◆ **Your objective**
Take the part of the records that opens with the line containing "Screen dimensions: 1568x672" and closes with the line containing "[x=420, y=552]", and write it out again with "screenshot" changed to "screen capture" and everything else left as it is.

◆ **Record set**
___

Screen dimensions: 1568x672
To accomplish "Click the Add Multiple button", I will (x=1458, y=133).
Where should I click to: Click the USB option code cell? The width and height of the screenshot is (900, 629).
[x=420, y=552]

___

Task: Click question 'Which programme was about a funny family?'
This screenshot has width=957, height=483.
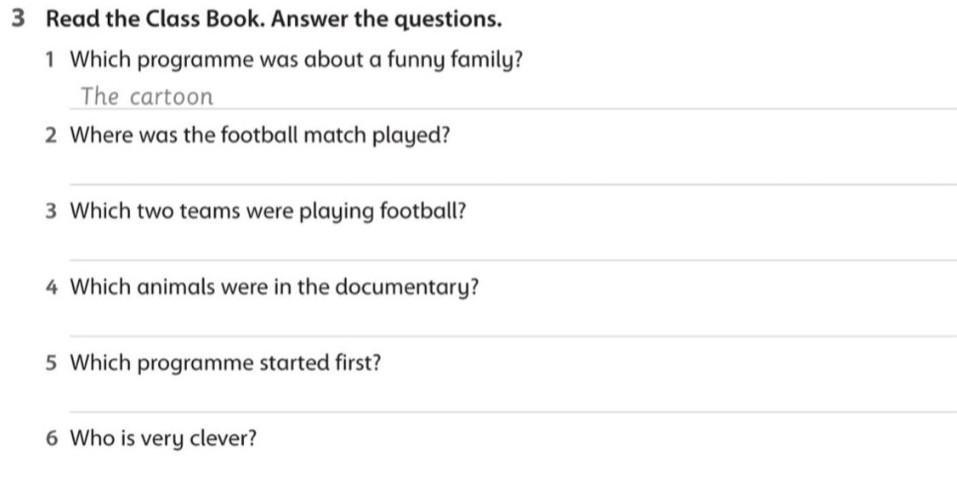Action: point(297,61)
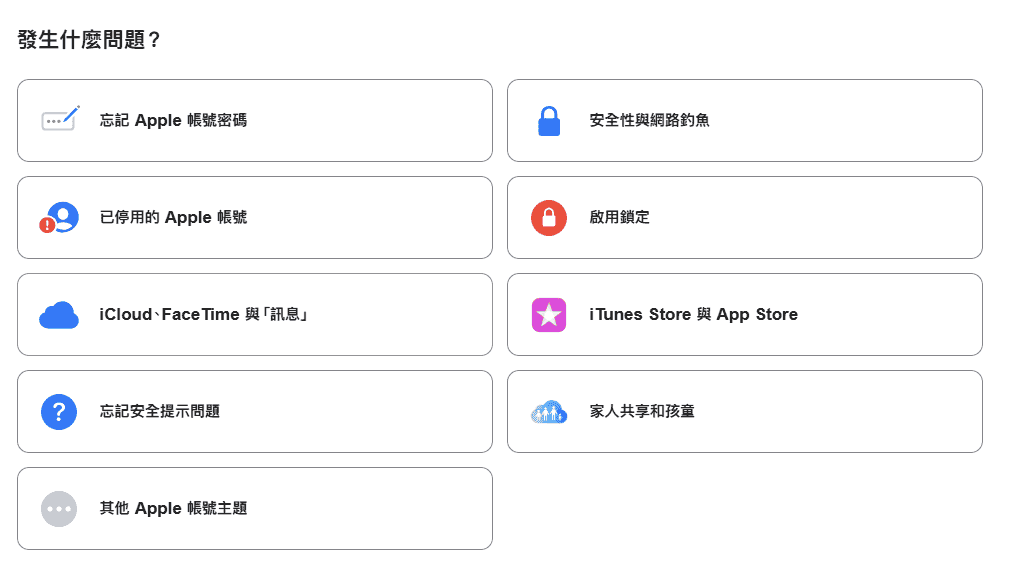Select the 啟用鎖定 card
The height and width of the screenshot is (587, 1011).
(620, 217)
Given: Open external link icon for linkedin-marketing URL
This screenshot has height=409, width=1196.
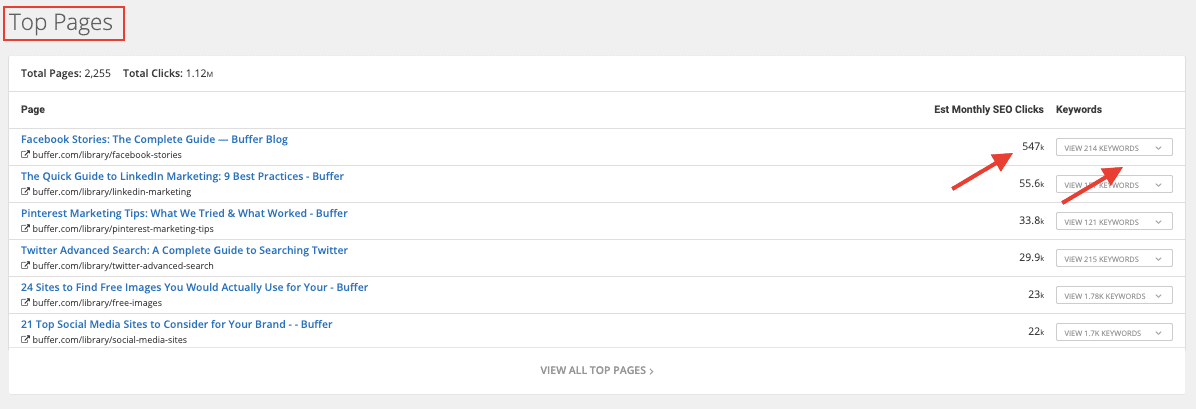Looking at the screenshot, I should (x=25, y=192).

___

◆ **Response to this exercise**
Screen dimensions: 1568x672
To accomplish "Click the Add Multiple button", I will (x=1458, y=133).
Where should I click to: Click the USB option code cell? The width and height of the screen capture is (900, 629).
[x=420, y=552]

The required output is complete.